SONC Relaxations

The module sonc.py implements constrained SONC relaxations as geometric programs.

Formulation Focus

The implementation follows the Section 3 constrained SONC structure used in this project and supports the Example 3.3 workflow in the repository examples.

The central transformed object is:

\[G(\mu) = f - \sum_i \mu_i g_i.\]

For each relevant exponent term, the model introduces auxiliary variables and constraints that bound positive and negative parts of coefficients and connect them through barycentric weights.

For each \(\beta\) in the active delta set and each support point \(\alpha(j)\), the implementation uses the standard constrained SONC pattern with variables \(a_{\beta,j}\), \(b_\beta\), and multipliers \(\mu\). To align with the Section 3 constrained formulation (equation (3.3)), the key families implemented in code are:

Variable Roles

  1. \(\mu\): Lagrange-style multipliers combining objective and constraints through \(G(\mu)\).

  2. \(a_{\beta,j}\): circuit weights attached to support points for each active \(\beta\).

  3. \(b_\beta\): auxiliary upper bounds controlling positive and negative parts of \(G(\mu)_\beta\).

(F1) support-point inequalities

\[\sum_j a_{\beta,j} \le G(\mu)_{\alpha(j)},\]

(F2) circuit-product inequality

\[\prod_j \left(\frac{a_{\beta,j}}{\lambda_j^{(\beta)}}\right)^{\lambda_j^{(\beta)}} \ge b_\beta,\]

(F3) positive-part bound

\[G(\mu)_\beta^+ \le b_\beta,\]

(F4) negative-part bound

\[G(\mu)_\beta^- \le b_\beta.\]

The GP objective minimized in this chapter is denoted by \(p(\mu, a, b)\), consistent with the Section 3 notation used by the constrained SONC formulation.
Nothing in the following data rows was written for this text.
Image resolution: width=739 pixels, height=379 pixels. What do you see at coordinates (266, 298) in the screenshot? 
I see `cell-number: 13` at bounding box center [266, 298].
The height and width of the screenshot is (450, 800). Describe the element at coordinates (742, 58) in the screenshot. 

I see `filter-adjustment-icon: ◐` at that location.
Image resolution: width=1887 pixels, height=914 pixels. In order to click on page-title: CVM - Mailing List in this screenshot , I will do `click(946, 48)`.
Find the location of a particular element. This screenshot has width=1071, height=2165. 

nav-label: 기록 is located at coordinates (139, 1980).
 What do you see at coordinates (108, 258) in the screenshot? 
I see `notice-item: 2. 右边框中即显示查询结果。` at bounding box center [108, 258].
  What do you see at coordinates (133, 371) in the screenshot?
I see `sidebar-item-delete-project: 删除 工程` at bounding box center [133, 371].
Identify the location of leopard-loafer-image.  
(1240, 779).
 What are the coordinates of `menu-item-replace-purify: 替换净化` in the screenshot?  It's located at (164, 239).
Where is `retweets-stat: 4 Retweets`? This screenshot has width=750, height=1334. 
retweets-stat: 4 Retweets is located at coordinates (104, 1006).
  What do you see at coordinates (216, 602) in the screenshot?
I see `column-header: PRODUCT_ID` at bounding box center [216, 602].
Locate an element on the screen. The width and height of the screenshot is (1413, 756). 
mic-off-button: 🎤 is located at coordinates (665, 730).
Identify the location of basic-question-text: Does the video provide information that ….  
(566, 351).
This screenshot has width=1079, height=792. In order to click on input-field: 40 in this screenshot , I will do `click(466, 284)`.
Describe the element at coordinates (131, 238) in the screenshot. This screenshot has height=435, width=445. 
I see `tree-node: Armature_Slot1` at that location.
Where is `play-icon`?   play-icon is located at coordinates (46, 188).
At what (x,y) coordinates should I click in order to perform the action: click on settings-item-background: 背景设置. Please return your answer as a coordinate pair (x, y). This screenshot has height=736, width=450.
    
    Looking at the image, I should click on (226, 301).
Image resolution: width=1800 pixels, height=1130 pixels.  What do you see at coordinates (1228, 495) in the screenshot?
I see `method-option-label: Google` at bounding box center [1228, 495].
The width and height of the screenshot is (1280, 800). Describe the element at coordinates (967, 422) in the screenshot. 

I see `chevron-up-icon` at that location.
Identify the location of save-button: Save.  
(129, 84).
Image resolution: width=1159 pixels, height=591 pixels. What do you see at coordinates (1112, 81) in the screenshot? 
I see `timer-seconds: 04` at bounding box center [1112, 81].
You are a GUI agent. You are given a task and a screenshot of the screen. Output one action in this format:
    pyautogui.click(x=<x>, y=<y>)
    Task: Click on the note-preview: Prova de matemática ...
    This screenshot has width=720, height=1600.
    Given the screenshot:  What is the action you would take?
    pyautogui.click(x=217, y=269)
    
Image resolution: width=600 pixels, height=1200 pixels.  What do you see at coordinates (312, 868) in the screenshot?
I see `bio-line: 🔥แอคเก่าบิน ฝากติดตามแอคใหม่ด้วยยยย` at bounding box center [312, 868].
In implementation-oriented form, the objective can be read as:

\[p(\mu,a,b) = \sum_{i=1}^{m} \mu_i g_i^+(\alpha_0) + \sum_{\beta: \lambda_0^{(\beta)} > 0} \lambda_0^{(\beta)} b_\beta^{1/\lambda_0^{(\beta)}} \prod_{j\neq 0} \left(\frac{\lambda_j^{(\beta)}}{a_{\beta,j}}\right)^{\lambda_j^{(\beta)}/\lambda_0^{(\beta)}}.\]

This is the objective assembled in _build_objective after barycentric data is available.

The barycentric weights \(\lambda^{(\beta)}\) are computed from support points via convex-combination routines before model assembly.

Branching on \(\lambda_0^{(\beta)}\)

The implementation distinguishes two geometric cases:

  1. \(\lambda_0^{(\beta)} > 0\): objective includes a weighted exponential/product term for \(\beta\).

  2. \(\lambda_0^{(\beta)} = 0\): circuit-product inequality (F2) controls \(b_\beta\) directly without the \(\lambda_0\) objective branch.

This split matches the constrained SONC structure implemented in the solver assembly pipeline.

Implementation Stages in SONCRelaxations

  1. _build_delta_sets: collects candidate terms.

  2. _build_support_points: computes support points/Newton vertices.

  3. _build_beta_info: computes barycentric coordinates.

  4. _initialize_variables: allocates variables for multipliers and circuit terms.

  5. _build_constraints and _build_objective: constructs the constrained GP.

  6. solve: solves and returns a lower bound.

Theory-to-Code Anchors

  1. _build_delta_sets corresponds to active \(\beta\) extraction.

  2. _build_support_points and _build_beta_info provide support vertices and barycentric weights \(\lambda^{(\beta)}\).

  3. _g_split computes positive and negative parts of coefficients in \(G(\mu)\).

  4. _build_constraints encodes the constrained SONC families.

  5. _build_objective builds the GP objective over \(\mu\), \(a\), and \(b\) terms.

Geometric Interpretation

At a high level, SONC uses support geometry to construct nonnegativity certificates from circuit-like structures rather than semidefinite moment matrices. Irene’s pipeline computes that geometry first, then injects it into the constrained GP model.

Repository Anchors

  1. examples/SONCExample.py: minimal SONC run path.

  2. examples/SONCExample33.py: Section 3.3-style benchmark trace.

  3. tests/test_sonc_section3.py: checks for barycentric weights, setup, and solve behavior.